- WORK INSTRUCTION
Beginning with the line that contains "Sort by the IsumP column header", repeat each line exactly through the end of the listing below. Pictures stay out.

[[ GIVEN DATA, beginning ]]

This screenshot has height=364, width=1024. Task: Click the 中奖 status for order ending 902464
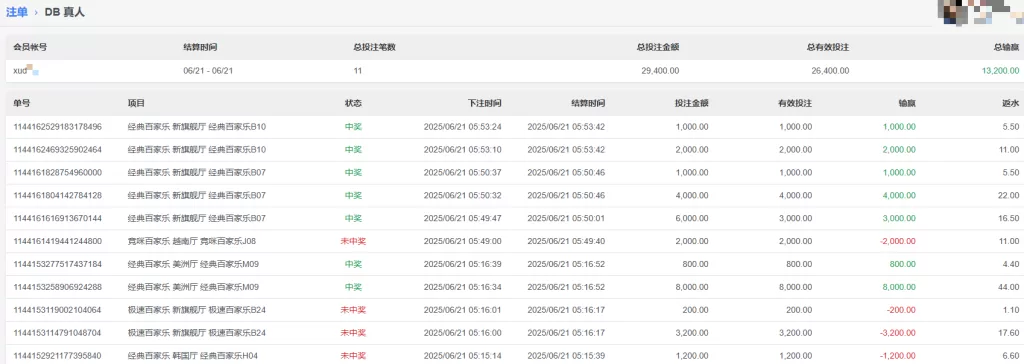pyautogui.click(x=353, y=150)
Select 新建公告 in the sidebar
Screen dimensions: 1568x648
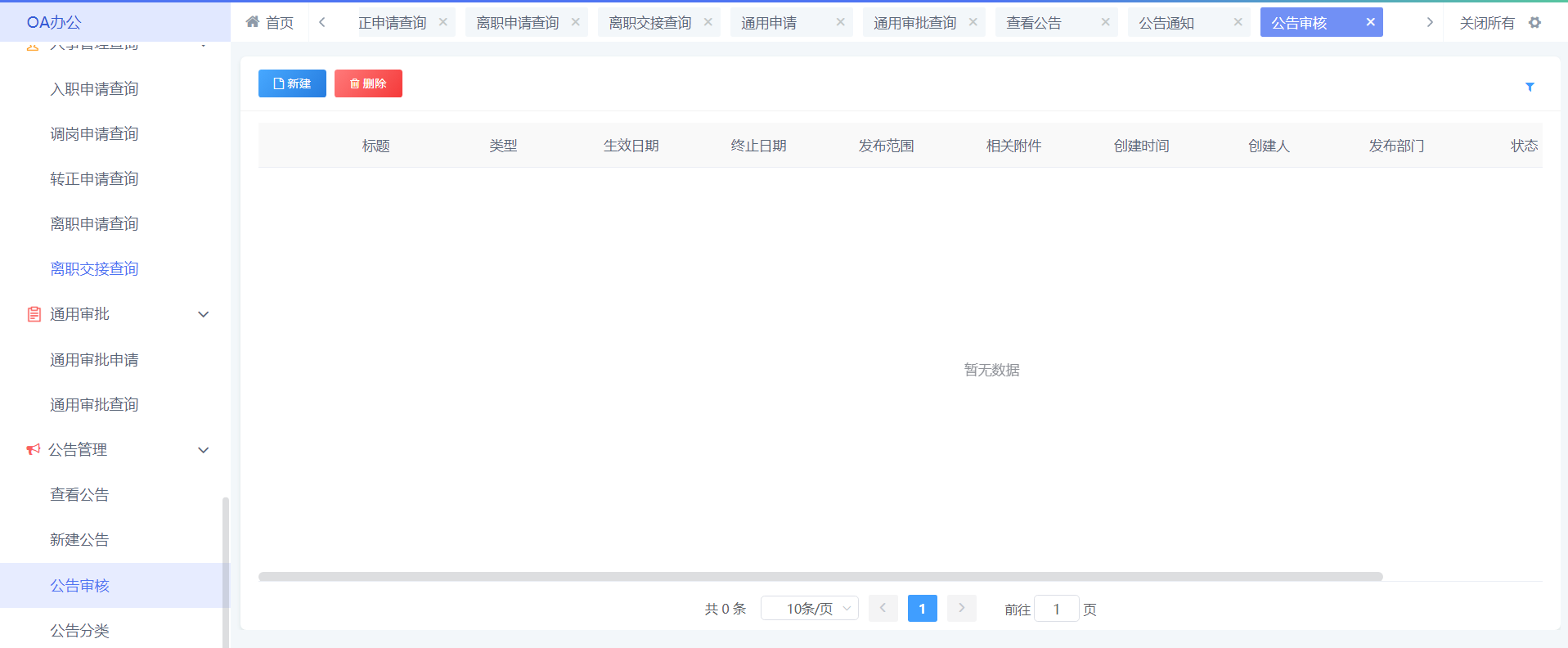(x=79, y=540)
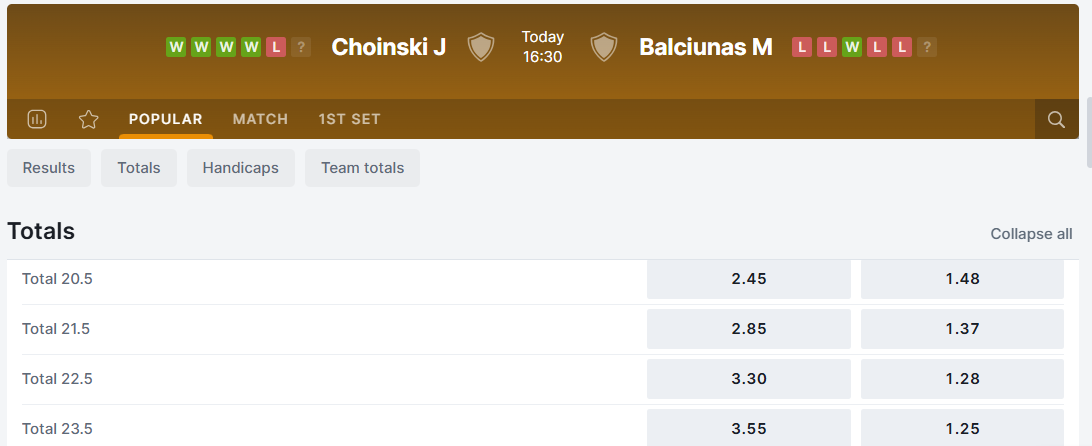The image size is (1092, 446).
Task: Filter markets by Handicaps
Action: [x=240, y=168]
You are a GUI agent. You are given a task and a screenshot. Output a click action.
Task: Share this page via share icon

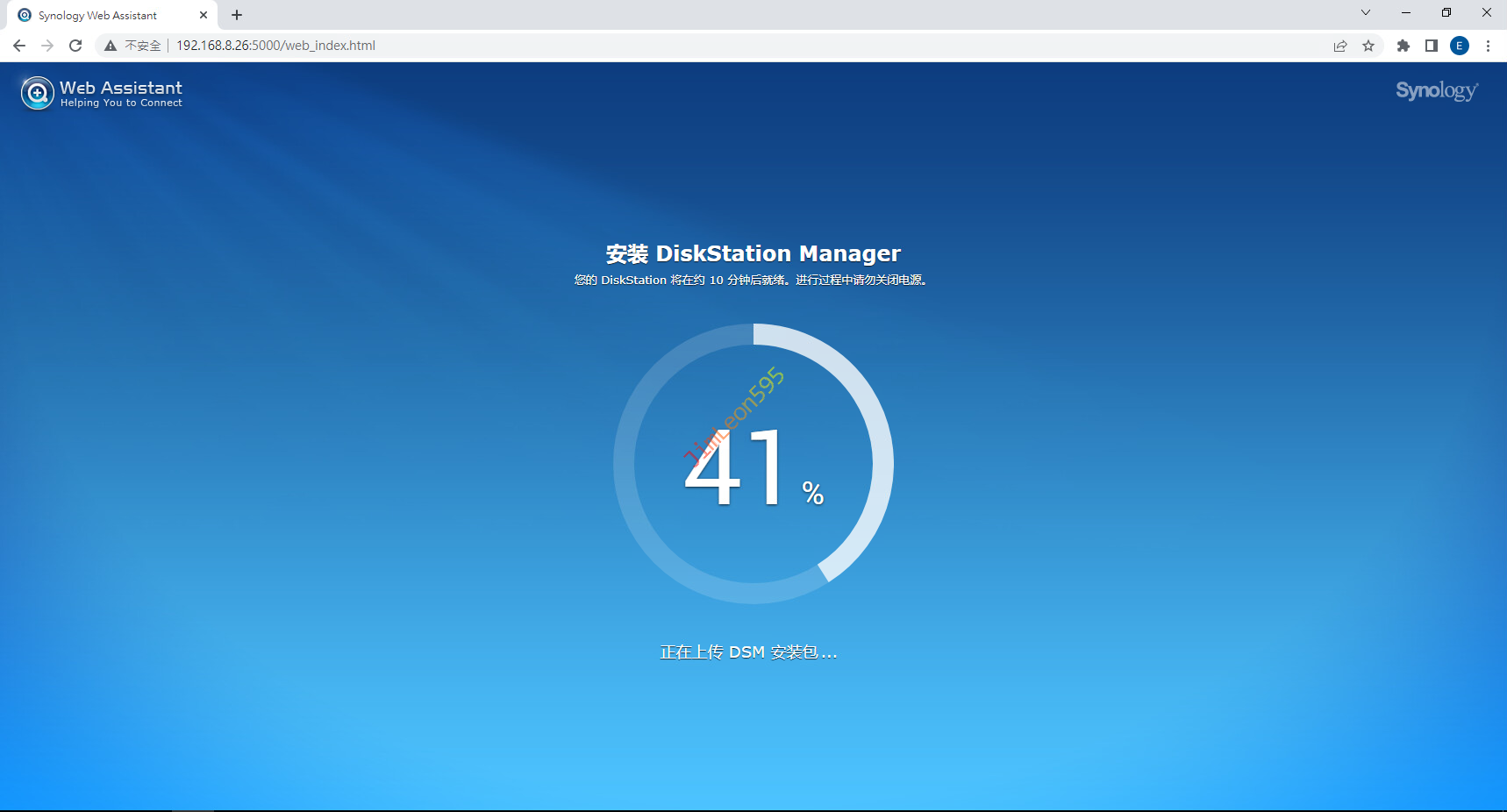click(x=1340, y=46)
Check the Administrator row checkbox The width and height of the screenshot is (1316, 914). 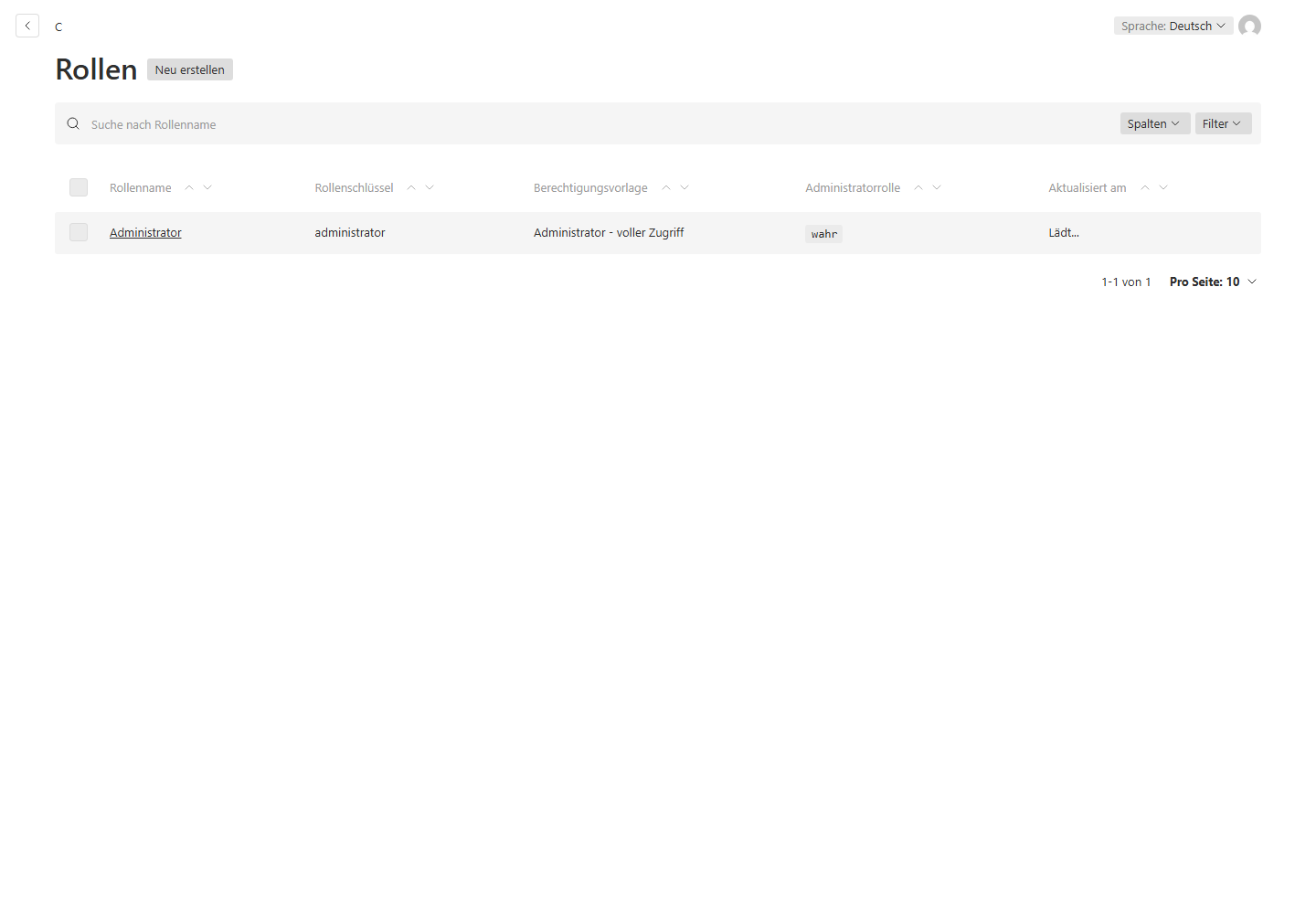[x=79, y=232]
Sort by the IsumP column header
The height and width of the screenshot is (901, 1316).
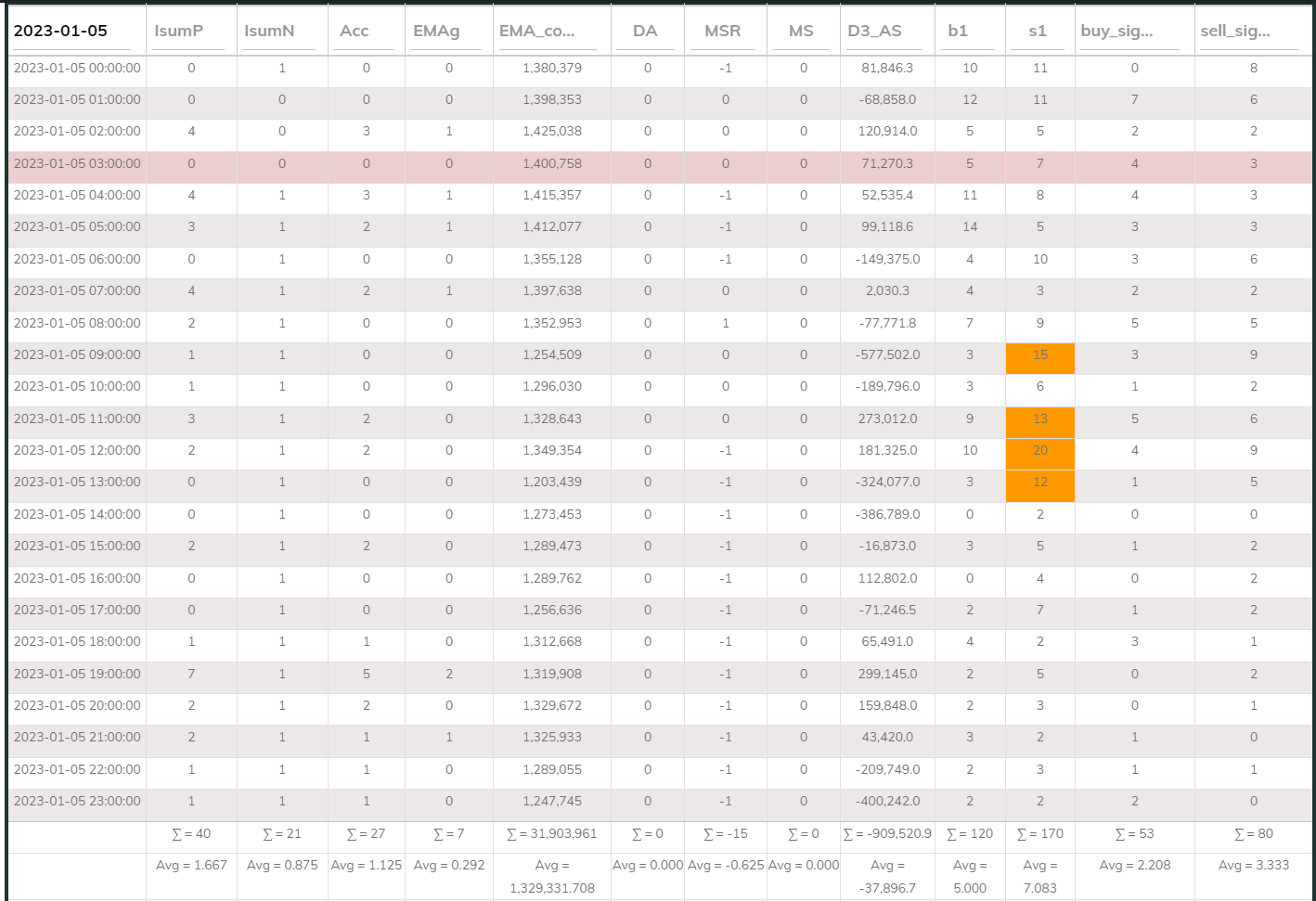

[[ GIVEN DATA, end ]]

- RESPONSE AREA
Sort by the IsumP column header
The height and width of the screenshot is (901, 1316).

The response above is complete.